Aujourd’hui, plusieurs descendants de certaines figures militaires importantes de l’époque vivent à Montpellier ou dans les alentours. L’un d’eux, présent en ce samedi après-midi, avait apporté avec lui la canne militaire que des combattants-artisans arméniens avaient offert à son grand-oncle, en témoignage de leur reconnaissance. On peut y lire une inscription ainsi qu’une date. L’objet émut l’assemblée, qui put alors toucher une trace de ces évènements mouvementés.
Si ce rendez-vous savant permit de partager des faits de l’histoire militaire diplomatique ayant contribué au tissage des liens entre France et Arménie, excitant les esprits curieux et passionnés, il fut aussi l’occasion de surprendre M.Dédéyan, en lui souhaitant son anniversaire, avec quelques jours de retard, prétexte festif pour prolonger la rencontre autour d’un verre de l’amitié.

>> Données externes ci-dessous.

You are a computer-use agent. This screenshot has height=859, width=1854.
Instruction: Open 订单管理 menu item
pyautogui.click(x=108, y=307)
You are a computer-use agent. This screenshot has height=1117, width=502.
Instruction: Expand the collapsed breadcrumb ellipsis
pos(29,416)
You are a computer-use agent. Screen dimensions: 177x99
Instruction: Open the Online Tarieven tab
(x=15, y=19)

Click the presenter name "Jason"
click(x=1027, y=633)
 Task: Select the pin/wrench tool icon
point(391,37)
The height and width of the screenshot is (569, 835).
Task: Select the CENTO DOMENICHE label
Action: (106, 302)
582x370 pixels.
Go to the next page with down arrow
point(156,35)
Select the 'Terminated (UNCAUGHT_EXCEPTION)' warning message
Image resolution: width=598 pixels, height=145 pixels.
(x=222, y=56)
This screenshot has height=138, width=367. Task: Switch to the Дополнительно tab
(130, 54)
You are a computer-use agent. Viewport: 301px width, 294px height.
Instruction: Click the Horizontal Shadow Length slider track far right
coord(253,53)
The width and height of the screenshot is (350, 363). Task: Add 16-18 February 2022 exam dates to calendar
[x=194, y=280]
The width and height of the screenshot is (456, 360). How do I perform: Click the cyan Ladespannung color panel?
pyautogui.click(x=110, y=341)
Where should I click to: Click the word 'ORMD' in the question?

Le fondateur historique de l’Amicale reste ainsi un membre actif de la vie de l’Amicale, qui ne manque pas de le célébrer.
Ce moment de convivialité marque bien l’esprit de la vivacité de l’Amicale des Arméniens de Montpellier et de sa région, qui propose de nombreux évènements, où se rencontrent les membres de la communauté et les sympathisants, pour des moments joyeux de dialogues féconds.